Pagi ini benar-benar cerah, secerah wajah Aisyah begitu ibu sadar karena telah berhasil melewati masa-masa kritisnya. Aku memasuki kamar tempat ibu dirawat. Meskipun samar aku bisa melihat senyuman tersungging di bibirnya yang kering. Aku menggenggam tangan ibu dan menciuminya.
“Maafkan Nur karena sudah bikin ibu jadi seperti ini,” kataku dengan air mata penyesalan.
Ibu membelai kepalaku dan aku bisa rasakan tangannya sama sekali tidak punya tenaga. Beliau sangat lemah dan kekuatannya sama sekali telah luruh.
“Kamu tidak salah nak, ibu yang seharusnya minta maaf,” bisiknya terbata-bata.
Aku menggeleng dan membungkuk memeluknya. Aku merasakan air mata ibu di pipiku. Ku pandangi wajah ibu yang dipenuhi oleh keriput dan terlihat sangat lelah. Ku seka airmatanya dan ku kecup keningnya dengan penuh rasa cinta.
“Ibu, Nur akan menikah dengan Datuk kapanpun waktu yang ibu tetapkan,” kataku mantap.
Ya, aku sudah berfikir dan bersimpuh di hadapan Sang Khalik semalaman dan aku sampai pada keputusan untuk menikah dengan Datuk. Aku sudah mantap dengan keputusan ini dan aku tidak akan menyesalinya. Aku mengambil jalan yang berbeda dengan Siti Nurbaya karena itu namaku Siti Nuraini.

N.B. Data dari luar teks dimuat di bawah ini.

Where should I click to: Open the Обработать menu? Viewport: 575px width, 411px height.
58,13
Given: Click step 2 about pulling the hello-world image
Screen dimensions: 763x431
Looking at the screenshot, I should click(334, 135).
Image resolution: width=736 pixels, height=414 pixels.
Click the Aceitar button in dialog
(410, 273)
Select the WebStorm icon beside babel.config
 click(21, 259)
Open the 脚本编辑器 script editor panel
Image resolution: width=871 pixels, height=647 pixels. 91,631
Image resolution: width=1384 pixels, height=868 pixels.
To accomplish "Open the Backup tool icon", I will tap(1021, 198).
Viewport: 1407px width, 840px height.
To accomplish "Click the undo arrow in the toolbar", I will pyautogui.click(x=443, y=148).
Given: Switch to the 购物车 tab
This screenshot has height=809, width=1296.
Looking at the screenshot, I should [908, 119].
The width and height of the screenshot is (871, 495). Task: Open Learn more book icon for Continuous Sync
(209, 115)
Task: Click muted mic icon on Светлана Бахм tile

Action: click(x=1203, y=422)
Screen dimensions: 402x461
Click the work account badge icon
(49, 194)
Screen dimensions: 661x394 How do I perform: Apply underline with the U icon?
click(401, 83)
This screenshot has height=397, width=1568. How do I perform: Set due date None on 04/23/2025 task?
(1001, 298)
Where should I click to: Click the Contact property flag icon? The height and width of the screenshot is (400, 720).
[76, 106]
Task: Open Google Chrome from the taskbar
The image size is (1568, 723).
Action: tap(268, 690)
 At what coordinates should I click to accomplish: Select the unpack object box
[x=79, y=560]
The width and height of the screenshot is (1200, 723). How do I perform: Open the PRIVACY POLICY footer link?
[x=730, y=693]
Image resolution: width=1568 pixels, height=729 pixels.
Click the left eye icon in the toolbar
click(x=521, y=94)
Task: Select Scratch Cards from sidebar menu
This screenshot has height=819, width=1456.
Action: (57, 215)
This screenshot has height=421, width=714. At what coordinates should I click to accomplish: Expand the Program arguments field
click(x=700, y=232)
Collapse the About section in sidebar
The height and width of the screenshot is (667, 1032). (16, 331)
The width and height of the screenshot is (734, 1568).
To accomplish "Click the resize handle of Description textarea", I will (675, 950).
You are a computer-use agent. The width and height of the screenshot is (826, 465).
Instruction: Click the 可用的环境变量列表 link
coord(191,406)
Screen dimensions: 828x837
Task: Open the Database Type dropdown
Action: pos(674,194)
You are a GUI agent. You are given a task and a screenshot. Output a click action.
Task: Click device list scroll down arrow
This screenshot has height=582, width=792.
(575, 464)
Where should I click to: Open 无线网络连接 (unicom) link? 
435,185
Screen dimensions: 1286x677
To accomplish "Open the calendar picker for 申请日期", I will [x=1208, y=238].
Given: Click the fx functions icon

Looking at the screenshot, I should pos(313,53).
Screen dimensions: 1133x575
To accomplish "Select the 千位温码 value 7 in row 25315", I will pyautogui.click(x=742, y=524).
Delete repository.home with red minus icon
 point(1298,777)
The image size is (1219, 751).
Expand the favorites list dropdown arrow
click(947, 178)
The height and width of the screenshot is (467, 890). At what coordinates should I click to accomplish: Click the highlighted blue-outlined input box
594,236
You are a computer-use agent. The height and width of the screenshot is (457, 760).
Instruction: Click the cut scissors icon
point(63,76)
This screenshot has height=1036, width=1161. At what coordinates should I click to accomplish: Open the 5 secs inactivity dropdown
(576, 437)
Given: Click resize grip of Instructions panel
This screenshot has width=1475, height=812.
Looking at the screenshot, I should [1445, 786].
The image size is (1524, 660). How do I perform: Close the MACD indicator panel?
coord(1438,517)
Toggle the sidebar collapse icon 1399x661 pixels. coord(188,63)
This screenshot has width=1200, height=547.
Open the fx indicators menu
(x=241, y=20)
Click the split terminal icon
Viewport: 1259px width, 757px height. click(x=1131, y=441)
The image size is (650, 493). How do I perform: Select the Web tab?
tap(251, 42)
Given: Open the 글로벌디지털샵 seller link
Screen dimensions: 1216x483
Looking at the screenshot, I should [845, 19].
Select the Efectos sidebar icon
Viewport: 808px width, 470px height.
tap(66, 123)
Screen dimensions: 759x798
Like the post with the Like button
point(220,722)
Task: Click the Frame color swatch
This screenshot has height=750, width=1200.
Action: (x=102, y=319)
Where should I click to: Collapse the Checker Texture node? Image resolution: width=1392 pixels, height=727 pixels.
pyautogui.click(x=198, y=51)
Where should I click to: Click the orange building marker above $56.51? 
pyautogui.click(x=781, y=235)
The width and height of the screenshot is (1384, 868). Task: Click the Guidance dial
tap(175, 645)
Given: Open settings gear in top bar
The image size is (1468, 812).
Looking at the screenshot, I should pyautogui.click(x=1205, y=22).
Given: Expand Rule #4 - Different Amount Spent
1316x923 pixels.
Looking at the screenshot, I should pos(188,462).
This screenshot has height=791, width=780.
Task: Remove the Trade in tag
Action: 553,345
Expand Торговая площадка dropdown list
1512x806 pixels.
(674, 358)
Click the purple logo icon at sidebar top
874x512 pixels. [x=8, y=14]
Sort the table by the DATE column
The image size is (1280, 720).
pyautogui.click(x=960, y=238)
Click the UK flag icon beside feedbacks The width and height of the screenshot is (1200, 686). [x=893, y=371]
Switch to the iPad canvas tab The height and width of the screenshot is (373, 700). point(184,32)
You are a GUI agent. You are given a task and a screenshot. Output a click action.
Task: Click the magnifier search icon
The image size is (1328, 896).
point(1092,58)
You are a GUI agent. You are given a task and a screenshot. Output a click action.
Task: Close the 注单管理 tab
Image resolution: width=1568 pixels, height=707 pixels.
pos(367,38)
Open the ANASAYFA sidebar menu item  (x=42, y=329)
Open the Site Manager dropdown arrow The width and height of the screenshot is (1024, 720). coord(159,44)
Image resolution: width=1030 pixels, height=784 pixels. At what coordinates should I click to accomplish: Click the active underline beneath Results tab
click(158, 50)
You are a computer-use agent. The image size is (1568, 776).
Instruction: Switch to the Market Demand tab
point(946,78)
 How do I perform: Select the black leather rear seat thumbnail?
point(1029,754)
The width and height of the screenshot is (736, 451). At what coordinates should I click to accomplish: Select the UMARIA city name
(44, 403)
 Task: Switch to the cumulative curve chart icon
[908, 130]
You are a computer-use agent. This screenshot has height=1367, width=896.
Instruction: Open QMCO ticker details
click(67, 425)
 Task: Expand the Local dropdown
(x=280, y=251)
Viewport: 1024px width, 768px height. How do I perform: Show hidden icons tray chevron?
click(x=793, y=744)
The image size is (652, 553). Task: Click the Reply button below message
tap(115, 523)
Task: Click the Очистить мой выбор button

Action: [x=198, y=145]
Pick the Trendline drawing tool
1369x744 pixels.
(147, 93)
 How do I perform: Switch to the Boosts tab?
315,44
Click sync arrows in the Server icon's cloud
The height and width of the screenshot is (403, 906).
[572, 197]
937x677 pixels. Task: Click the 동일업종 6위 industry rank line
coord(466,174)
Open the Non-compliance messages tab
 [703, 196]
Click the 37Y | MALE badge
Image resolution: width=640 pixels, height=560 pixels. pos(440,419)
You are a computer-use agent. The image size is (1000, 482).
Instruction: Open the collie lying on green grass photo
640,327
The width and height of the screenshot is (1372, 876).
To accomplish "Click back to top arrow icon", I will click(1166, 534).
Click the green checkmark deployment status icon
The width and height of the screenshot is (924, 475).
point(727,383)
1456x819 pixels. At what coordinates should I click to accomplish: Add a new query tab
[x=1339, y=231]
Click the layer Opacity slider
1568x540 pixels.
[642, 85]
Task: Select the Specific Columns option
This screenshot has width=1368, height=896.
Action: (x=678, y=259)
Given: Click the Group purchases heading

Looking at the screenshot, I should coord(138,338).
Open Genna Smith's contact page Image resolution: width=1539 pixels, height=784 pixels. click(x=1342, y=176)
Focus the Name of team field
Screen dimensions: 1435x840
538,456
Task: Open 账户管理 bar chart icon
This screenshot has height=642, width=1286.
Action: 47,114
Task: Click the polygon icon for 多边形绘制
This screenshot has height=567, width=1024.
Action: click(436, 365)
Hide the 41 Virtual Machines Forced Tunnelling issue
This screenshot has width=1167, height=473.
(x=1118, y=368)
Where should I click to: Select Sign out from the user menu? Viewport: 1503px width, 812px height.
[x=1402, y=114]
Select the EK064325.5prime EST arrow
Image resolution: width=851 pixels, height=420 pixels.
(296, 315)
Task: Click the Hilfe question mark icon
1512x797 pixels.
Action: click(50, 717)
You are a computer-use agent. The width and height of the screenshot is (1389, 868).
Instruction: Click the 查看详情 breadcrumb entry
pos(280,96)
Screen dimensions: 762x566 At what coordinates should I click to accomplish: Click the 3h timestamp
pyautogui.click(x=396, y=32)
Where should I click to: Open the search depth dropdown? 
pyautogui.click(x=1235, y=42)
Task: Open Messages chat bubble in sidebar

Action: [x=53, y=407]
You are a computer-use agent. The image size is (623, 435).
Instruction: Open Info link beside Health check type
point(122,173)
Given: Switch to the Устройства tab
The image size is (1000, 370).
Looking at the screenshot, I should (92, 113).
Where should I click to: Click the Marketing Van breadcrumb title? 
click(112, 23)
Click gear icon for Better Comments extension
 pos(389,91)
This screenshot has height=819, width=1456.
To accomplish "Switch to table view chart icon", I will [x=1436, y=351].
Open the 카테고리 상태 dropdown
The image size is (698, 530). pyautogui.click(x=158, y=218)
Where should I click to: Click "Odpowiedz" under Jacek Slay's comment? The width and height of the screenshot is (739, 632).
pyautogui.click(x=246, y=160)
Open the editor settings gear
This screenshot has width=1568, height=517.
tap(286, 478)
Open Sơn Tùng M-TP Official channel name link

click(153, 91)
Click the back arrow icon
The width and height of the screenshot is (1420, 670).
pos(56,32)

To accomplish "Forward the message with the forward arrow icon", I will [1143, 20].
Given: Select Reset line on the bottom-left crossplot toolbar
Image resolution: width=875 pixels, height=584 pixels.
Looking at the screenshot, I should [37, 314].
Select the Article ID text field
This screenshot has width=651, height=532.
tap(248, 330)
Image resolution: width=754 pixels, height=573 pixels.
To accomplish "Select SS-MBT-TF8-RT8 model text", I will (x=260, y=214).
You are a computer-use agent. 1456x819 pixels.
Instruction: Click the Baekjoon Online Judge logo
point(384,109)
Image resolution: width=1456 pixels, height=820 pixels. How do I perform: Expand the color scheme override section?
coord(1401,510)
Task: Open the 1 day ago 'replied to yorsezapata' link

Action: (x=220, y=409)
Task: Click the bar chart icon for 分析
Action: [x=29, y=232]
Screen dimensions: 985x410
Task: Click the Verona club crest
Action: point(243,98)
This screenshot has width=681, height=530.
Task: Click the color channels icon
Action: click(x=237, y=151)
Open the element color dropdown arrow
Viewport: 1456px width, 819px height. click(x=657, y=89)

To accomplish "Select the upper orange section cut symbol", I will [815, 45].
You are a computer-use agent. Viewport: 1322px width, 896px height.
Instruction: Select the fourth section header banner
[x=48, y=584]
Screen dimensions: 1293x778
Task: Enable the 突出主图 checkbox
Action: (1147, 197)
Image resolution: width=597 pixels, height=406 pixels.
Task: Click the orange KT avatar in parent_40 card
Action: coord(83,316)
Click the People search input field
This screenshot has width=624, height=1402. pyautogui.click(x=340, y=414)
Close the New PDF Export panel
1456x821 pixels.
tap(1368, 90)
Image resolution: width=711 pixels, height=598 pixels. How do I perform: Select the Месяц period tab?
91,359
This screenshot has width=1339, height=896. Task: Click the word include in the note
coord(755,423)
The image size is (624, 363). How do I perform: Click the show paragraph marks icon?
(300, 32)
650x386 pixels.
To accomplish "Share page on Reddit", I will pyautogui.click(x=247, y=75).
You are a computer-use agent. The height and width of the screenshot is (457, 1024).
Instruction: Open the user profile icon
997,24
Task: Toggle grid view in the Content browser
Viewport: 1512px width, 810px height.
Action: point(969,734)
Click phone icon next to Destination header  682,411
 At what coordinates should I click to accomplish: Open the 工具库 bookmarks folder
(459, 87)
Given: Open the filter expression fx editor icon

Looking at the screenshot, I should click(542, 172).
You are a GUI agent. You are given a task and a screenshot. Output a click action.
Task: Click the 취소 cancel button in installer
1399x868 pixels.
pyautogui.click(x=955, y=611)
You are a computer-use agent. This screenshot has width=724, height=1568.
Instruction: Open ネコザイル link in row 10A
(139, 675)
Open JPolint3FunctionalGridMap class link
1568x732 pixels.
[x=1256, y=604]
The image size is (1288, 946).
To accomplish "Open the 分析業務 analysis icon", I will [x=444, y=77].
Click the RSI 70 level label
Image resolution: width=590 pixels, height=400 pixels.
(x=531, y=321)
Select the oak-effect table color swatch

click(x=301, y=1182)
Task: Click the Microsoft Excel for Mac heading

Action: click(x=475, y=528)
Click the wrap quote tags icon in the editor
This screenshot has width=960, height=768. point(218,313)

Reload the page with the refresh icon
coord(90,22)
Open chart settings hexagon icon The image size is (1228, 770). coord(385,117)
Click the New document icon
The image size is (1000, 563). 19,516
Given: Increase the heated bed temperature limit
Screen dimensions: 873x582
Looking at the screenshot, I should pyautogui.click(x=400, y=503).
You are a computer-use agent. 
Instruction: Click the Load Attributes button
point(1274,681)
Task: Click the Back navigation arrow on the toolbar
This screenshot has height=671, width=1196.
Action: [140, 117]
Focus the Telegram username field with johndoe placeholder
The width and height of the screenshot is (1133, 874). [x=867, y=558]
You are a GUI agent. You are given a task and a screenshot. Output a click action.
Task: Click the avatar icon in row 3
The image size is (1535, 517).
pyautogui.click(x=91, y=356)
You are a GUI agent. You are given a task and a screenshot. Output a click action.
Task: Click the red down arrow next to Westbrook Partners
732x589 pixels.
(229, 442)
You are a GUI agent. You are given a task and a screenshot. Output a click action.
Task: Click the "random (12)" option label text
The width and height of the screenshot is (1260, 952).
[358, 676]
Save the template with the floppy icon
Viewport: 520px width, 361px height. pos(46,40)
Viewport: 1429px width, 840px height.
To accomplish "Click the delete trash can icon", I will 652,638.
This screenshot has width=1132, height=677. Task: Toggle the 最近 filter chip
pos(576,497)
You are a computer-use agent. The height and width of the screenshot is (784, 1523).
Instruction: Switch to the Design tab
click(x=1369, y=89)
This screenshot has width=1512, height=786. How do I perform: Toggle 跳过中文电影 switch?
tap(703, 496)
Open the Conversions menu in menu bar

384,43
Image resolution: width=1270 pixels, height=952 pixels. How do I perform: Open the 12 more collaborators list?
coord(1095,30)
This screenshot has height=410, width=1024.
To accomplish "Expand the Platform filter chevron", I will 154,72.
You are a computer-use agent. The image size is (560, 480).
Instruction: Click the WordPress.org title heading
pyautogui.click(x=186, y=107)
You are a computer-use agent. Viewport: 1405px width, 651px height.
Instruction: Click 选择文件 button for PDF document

“Tidak nak, ibu tidak mau memaksamu,” kata ibu sambil mengibas-ngibaskan tangannya.
“Nur sama sekali tidak terpaksa bu. Nur akan lakukan apa saja agar ibu sehat dan bahagia. Insyaallah, jodah dari ibu adalah jodoh dari Allah juga,” ujarku mantap.
Air mata ibu kembali menetes dan kami kembali berpelukan.
“Ibu harus banyak istirahat dan cepat sembuh supaya bisa menjahitkan kebaya untuk pernikahan Nur nanti,” kata ku lagi.
Ibu mengangguk dan tersenyum. Senyuman ibu kali ini lebih jelas dan sangat manis. Aku kembali bisa melihat kecantikan ibu. Ya, sisa-sisa kecantikan ibu masih terpancar dari wajahnya yang sudah mulai keriput.
“Nur, kamu benar-benar mau menikah dengan Datuk?” tanya Aida begitu kami keluar dari kamar rawat ibu.
Aku menjawabnya dengan anggukan tanpa keraguan sedikitpun.
“Nur, aku bangga punya sahabat seperti mu,” Aida memelukku.
“Apakah keputusanku tepat Da?” tanyaku.
“Jodoh dari orang tua adalah jodoh dari Allah, restu orang tua adalah restu Allah. Kamu harus iklas Nur,” Aida menenggam tanganku.